CompanyofthievesCD Company of Thieves
Ordinary Riches

Wind Up Records

By Eileen Tilson

Oscar
Wilde was one of the greatest celebrities of his time. He ran with the upper
circles, hobnobbing with the rich through his status of famed playwright. He had
an uncanny ability to remain in-tune with his culture and upper-class society,
and yet made fun of them in his work. He famously reflected that “Ordinary riches can be stolen, real riches cannot.
In your soul are infinitely precious things that cannot be taken from you.”

His
words resonated deeply with Chicago-based trio Company of Thieves, whose debut
album Ordinary Riches was not only based upon, but their first single,
“Oscar Wilde,” is directly dedicated. The band's driving force is to create songs
that give a cinematic view of a world full of turmoil, all while trying to
reveal the deeper truths. And yet, it is singer Genevieve Schatz’s voice that
grabs your attention. “We’re influenced by a lot of different
artists,” Schatz adds. “Everything from jazz and Motown to Billie Holiday and The Beatles. Seeing how they expressed themselves helped us to figure out
another way to express ourselves in music.”

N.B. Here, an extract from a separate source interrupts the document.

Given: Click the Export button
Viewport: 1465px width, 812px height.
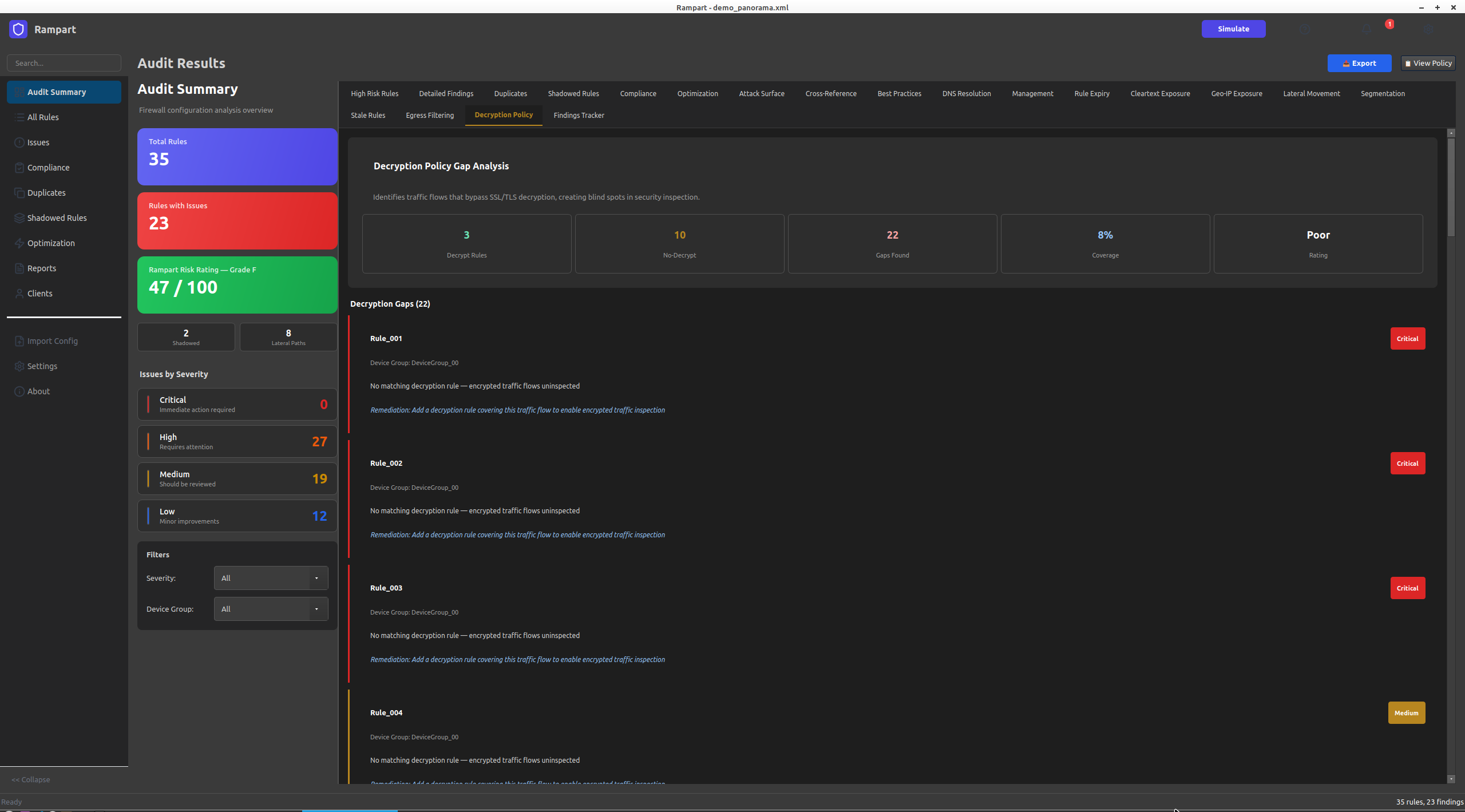Looking at the screenshot, I should (x=1359, y=63).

The band’s very name is taken from
their collection of idols, which is refreshingly honest in a world of musicians
who still claim that their music is intrinsically unique. The influences are
detectable from Fiona Apple and Dolores O’ Riordan’s pipes, Johnny Greenwood's
guitars, and John Lennon’s political activism, yet this band is far from
impersonating.

There is definitely no lack of substance on the
album, which ranges from vintage folk and blues, to pop, to glimpes of '70s
funk. Having met in Union Station,
Schatz and guitar player Marc Walloch
played in coffee shops around Chicago before piecing together the final members
of Company of Thieves. Playing at the Billboard/Yahoo “Next Big Thing” showcase,
the band was introduced as the talk of the music industry, and have not looked
back since. After touring in and around the Midwest, the band has gained a
consistent fan-base, winning their audience over with their poetic lyrics catchy
sound. The Company of Thieves have put together their own social commentary,
using their bookends “Old Letters” and “New Letters” to hold together the
plethora of different genres they incorporate in their sound, making for an
intricate album that Oscar Wilde would be proud of.